Para el poeta la eternidad no es la desesperación de la finitud, el afuera total de la carne transitoria, la


espiritualidad etérea de los cuerpos esclavizados por la abstracción. Mucho menos es la permanencia de
un contingente canto en los esquemas discursivos del ruinoso mundo libresco. La eternidad para el
poeta es la inmanencia de la divinidad, el infinito juego con el instante revelado fuera del tiempo, fuera
de la organización discursiva de la experiencia. Eternidad de lo que se repite siempre diferente,
eternidad de los cuerpos, no de los nombres:

¡La han encontrado!


¿Qué? La eternidad.
Es la mar fundida
con el sol.

En la visión plena y limpia de la divinidad, en la mirada que integra los principios masculino y
femenino que rigen la existencia, el tiempo no se cuenta, el tiempo se vive, el tiempo sólo existe en
tanto espacio de un alma igualmente eterna:

Eterna alma mía,


sé fiel a tu voto
a pesar de la noche solitaria
y el día encendido.

Al amanecer, el día se derrama sobre la noche y disipa el trabajo de la oscuridad, el silencio y la


soledad, algo se desplaza y se transforma en quien contempla, algo se escinde. Pero el alma del poeta
es fiel a la comunión con la divinidad, es fiel a ser uno con todo, fiel a sí mismo en no tener un sí
mismo, en lo mismo ser durante el día y durante la noche: unidad que engendra, unidad que canta. Y
esa es su libertad:

¡Así te liberas
de humanos sufragios
y anhelos comunes!
Tú vuelas según...

El verso queda suspendido como el poeta en el vuelo, en el tránsito que es un fin en sí mismo, que no
tiene dirección. Porque la libertad de un alma eterna no se confunde con el trabajo en torno a propósitos
humanos, con la libertad de la elección. Su trabajo es ofrenda a la divinidad, canto libre e inútil, sin
poder. El poder es la transcendencia a la que huye la mirada limpia, es asumir la separación entre el
objeto y el sujeto como inamovible realidad de la dominación; es la realidad de la falsa muerte en los
hospitales, de la objetiva muerte de la tierra. En este sentido no son humanos los anhelos del poeta; son,
más bien, divinos y animales. Su eternidad es sin jerarquías, en nada se sostiene; el vuelo es fatigoso y
doloroso no tener puerto:

— Jamás la esperanza.
Ningún orietur,
Ciencia y paciencia,
el suplicio es seguro.

Ya no hay mañana,
brasas de satén,
vuestro ardor
es el deber.

El único camino es hacerse presa de sí mismo, permitir que el fuego que pone todo en movimiento
adentro, consuma afuera el propio cuerpo. Existir, pacientemente, dolorosamente, pero no sin sentido:
brasas de satén porque la llama también puede ser dulce al tacto, porque está el ardor, pero también la
belleza. La destrucción y la génesis reunidas en la absoluta inutilidad, en el absoluto silencio de la
eternidad, que no obstante, se nos presenta como destello, experiencia estética, temblor luminoso.

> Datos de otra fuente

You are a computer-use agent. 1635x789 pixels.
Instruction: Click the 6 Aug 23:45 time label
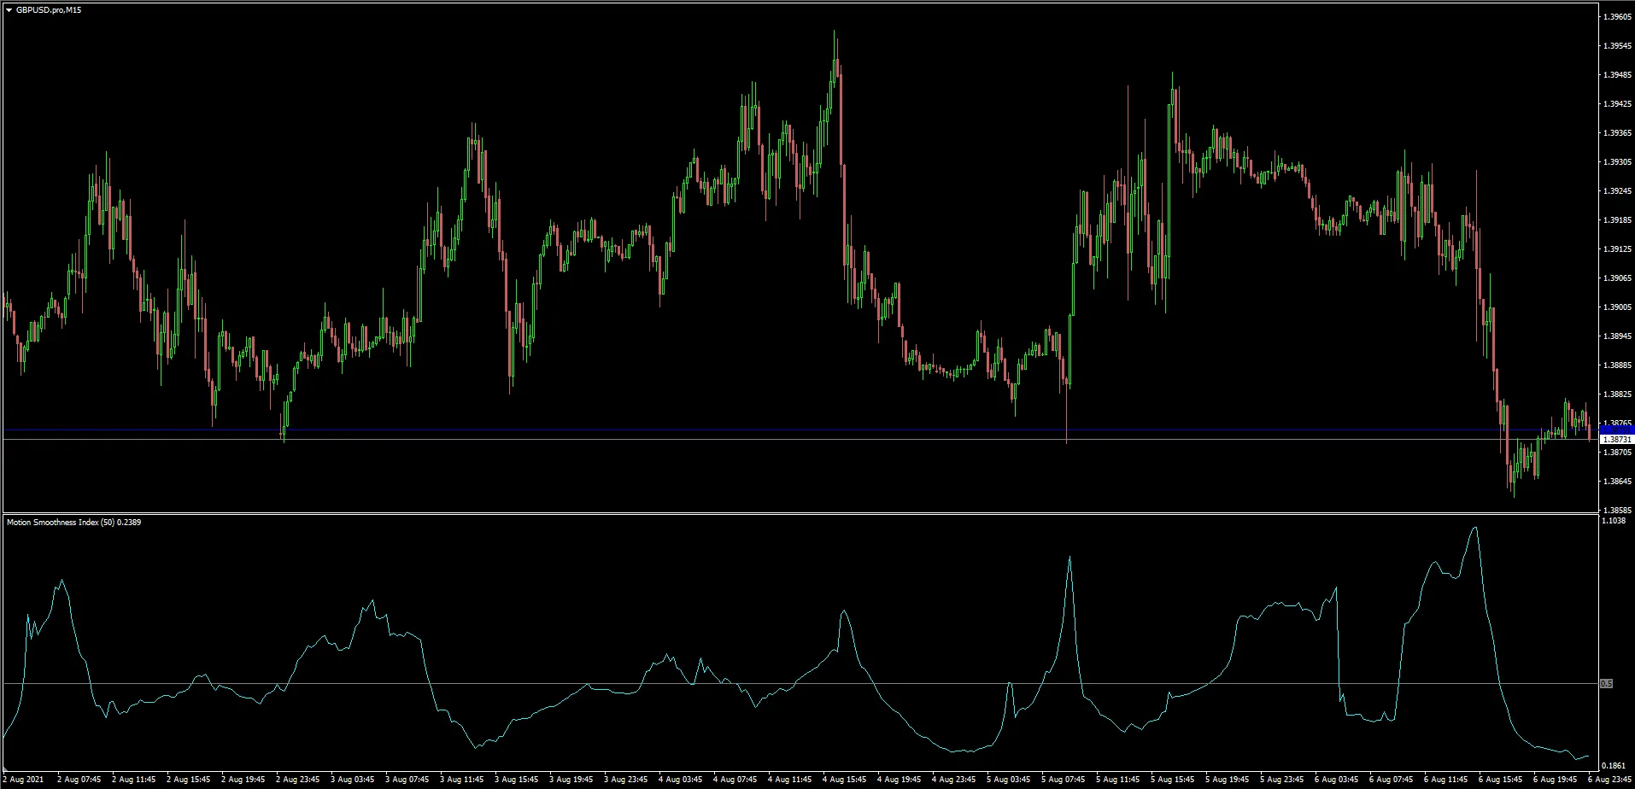pyautogui.click(x=1609, y=779)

El fragmento que venimos comentando de Una temporada en el infierno culmina con la repetición de
la primera estrofa,

¡La han encontrado!


¿Qué? La eternidad.
Es la mar fundida
con el sol.

,señalando el carácter cerrado y circular de esta experiencia de la eternidad que es el instante. Que el
autor de estas palabras sea un joven de diecinueve años que no volverá a jugar el juego de la literatura
nos dice mucho. Principalmente afirma la libertad de la poesía, su independencia absoluta. El
dispositivo del poema sólo está al servicio de la existencia, del camino vital del que pronuncia (estrella
u hombre, mujer o piedra). Esa intimidad es la que nos convoca, la que nos hace buscarnos en esa
soledad otra. No el egoísmo del yo que nada ve ni siente fuera de sí, no el encierro, sino la expansión.
Autismo primigenio que emula el monólogo de la vida. Así, el niño sombrío que intentó y vivió la
alquimia del verbo, la plena continuidad de los sentidos, se va en busca del sol y no de la palabra,
porque la gloria pertenece a los hombres y el lobo solo tiene su hambre.